Stop off at the Torquay Museum to delve deeper into Christie’s life and the stories she told. Here, fans will find an Agatha Christie Gallery complete with a reconstructed version of Poirot’s lounge and study, alongside props used by David Suchet.
“Why not make my detective a Belgian? I thought. There were all types of refugees. How about a refugee police officer? A retired police officer.” An Autobiography
If visiting in September, guests could immerse themselves in all things Christie-related at the International Agatha Christie Festival, an annual celebration of her life and works that will run virtually this year from the 15th to the 19th of the month. Alternatively, take a visit to Greenway – “The loveliest place in the world”. Now a National Trust property, the idyllic white stone building was bought by Agatha and her second husband Max Mallowan as a holiday home in 1938 and inspired many scenes in her much-loved novels, including Dead Man’s Folly and Five Little Pigs.

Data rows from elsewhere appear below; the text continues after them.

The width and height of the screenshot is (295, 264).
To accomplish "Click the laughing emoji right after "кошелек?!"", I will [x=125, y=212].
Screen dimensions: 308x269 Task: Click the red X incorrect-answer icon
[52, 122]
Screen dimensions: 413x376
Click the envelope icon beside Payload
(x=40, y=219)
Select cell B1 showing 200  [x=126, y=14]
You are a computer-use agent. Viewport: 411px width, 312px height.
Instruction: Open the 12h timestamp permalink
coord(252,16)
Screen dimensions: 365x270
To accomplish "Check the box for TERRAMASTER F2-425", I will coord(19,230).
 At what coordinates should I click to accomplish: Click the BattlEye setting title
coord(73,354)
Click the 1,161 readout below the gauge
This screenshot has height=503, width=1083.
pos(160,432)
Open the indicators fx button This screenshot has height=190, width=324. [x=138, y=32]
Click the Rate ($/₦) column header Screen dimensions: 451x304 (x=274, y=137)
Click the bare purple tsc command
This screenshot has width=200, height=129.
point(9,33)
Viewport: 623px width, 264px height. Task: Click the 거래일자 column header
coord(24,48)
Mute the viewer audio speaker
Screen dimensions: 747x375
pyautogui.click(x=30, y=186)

Afterwards, travel the short distance to Churston Manor. Situated close to the spot of Sir Carmichael Clarke’s demise in The ABC Murders, the beautiful country house hotel dates back to Norman times and has a glorious lawn garden to relax in for the evening.
This morning, don hiking boots and head out on an exploration of Dartmoor National Park and Haytor. Home to plunging valleys, lush heather moorlands and an abundance of native wildlife, the landscape informed four of Christie’s major works, including The Mysterious Affair at Styles, which was published 100 years ago this year. Although set in Essex, much of the novel was written at The Moorland Hotel surrounded by Dartmoor’s rugged beauty and the majestic Haytor - a craggy outcrop offering incredible views of the surrounding countryside. Today, the hotel is also a luxurious spot for afternoon tea before venturing onwards.
“I loved the tors and the heather and all the wild part of it away from the roads.” An Autobiography
This afternoon, travel just under an hour to Burgh Island Hotel. Located on the savagely beautiful island of the same name, the accommodation is an art deco gem that was a favourite with Christie during her time here. So much so, in fact, that guests can enjoy a stay at Agatha’s Beach House, a glorious writer’s retreat that was purpose built for Christie in the 1930s. Buoyed by her time on the island, it was here that she wrote what is now the best-selling crime novel of all time - And Then There Were None – as well as the Poirot story Evil Under the Sun. With its rich literary and military history, it’s a fascinating base for the final night.